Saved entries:
--------------------

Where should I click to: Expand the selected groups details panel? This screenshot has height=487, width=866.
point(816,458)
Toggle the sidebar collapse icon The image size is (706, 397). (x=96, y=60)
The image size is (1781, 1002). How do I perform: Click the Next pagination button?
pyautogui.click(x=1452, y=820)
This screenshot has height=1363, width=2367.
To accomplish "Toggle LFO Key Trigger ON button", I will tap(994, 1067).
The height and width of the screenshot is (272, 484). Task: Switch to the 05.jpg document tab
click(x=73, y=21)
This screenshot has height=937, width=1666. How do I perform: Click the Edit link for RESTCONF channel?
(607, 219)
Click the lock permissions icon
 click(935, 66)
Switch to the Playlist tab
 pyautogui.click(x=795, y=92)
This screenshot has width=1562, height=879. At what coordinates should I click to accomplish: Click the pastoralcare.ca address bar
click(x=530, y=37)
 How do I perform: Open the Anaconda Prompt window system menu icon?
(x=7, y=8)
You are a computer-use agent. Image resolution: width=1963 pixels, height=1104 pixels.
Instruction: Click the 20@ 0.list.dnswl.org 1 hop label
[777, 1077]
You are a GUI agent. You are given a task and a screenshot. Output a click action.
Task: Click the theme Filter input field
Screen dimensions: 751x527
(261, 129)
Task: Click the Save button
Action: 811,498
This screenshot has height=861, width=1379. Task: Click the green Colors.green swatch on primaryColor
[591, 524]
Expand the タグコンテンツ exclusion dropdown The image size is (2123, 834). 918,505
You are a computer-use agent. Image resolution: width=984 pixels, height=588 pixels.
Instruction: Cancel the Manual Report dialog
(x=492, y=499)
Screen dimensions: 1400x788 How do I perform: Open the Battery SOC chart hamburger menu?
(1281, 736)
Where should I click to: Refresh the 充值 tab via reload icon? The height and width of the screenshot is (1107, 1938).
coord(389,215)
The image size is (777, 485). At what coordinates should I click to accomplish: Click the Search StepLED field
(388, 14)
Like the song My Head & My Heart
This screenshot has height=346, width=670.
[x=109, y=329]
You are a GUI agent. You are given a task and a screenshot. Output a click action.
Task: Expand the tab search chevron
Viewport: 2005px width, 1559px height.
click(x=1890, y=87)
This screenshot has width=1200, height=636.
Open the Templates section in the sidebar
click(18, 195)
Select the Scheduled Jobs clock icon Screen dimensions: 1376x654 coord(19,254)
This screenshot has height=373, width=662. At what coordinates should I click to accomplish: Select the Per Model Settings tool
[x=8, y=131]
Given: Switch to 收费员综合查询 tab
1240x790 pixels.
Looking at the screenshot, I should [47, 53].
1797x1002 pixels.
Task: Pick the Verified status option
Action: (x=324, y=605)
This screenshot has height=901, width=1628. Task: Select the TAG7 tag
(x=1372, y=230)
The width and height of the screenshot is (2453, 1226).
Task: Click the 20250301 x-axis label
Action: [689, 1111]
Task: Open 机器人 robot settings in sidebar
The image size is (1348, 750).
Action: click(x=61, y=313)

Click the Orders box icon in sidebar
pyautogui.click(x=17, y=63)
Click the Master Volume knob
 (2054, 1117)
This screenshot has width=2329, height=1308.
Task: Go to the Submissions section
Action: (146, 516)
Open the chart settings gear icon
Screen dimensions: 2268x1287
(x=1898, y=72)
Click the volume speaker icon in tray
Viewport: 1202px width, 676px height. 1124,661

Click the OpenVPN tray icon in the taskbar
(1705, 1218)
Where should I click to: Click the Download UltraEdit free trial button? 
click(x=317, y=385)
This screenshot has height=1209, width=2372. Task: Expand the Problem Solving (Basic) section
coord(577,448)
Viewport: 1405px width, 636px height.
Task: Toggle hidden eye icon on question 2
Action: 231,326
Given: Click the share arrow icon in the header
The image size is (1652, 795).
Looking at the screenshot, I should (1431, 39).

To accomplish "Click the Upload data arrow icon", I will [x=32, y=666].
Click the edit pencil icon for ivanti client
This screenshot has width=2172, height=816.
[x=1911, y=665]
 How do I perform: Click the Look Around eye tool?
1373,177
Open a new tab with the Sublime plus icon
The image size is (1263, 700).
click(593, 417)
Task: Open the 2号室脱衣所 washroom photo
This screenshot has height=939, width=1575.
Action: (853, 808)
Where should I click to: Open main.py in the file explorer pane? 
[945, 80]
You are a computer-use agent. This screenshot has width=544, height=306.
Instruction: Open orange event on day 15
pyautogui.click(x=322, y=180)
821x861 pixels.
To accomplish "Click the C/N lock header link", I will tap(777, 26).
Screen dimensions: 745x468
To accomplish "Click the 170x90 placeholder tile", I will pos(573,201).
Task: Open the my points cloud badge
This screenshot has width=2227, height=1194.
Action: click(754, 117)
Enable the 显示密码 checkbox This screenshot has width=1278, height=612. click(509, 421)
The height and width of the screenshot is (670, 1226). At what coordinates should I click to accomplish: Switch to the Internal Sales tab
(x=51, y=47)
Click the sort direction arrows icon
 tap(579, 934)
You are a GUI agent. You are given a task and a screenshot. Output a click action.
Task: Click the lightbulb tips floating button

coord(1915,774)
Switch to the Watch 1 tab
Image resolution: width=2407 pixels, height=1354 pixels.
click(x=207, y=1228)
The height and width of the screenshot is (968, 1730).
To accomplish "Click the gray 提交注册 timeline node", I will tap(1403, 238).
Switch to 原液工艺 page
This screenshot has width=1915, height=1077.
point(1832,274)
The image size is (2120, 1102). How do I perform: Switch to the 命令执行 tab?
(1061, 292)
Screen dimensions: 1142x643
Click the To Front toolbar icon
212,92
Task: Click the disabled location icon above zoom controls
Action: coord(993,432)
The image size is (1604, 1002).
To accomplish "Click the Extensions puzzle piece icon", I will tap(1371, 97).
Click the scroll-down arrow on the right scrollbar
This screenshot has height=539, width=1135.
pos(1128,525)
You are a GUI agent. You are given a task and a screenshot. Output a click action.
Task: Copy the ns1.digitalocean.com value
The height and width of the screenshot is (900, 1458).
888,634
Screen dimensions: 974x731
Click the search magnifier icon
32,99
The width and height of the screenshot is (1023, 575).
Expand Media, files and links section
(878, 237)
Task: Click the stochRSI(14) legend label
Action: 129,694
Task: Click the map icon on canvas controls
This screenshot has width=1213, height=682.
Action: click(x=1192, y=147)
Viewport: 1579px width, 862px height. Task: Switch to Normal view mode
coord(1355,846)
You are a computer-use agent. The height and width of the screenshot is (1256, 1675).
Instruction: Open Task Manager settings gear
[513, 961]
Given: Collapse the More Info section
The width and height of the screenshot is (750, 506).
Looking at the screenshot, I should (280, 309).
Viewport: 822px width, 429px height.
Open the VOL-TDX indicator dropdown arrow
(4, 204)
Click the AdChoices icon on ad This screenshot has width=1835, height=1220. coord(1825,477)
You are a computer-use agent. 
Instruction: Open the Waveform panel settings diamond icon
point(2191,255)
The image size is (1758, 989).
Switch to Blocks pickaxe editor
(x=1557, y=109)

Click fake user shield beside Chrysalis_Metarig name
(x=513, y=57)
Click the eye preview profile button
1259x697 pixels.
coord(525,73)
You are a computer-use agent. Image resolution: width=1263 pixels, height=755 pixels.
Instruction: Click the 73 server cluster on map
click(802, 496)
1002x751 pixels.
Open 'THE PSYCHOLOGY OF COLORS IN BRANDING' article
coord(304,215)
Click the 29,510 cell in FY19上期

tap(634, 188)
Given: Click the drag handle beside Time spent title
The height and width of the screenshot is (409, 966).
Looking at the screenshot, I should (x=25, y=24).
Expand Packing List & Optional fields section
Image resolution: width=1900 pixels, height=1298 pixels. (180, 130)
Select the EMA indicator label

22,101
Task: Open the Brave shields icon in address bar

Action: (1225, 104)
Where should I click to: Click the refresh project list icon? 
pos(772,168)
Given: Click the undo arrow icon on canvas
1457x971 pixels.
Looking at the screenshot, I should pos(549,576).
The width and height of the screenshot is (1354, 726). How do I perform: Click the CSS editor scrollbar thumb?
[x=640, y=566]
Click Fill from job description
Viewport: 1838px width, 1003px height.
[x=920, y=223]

--------------------

◆ **What this task involves**:
Each line above that includes "canvas" should be shown.

◆ **Answer to the problem**:
Task: Click the map icon on canvas controls
Given: Click the undo arrow icon on canvas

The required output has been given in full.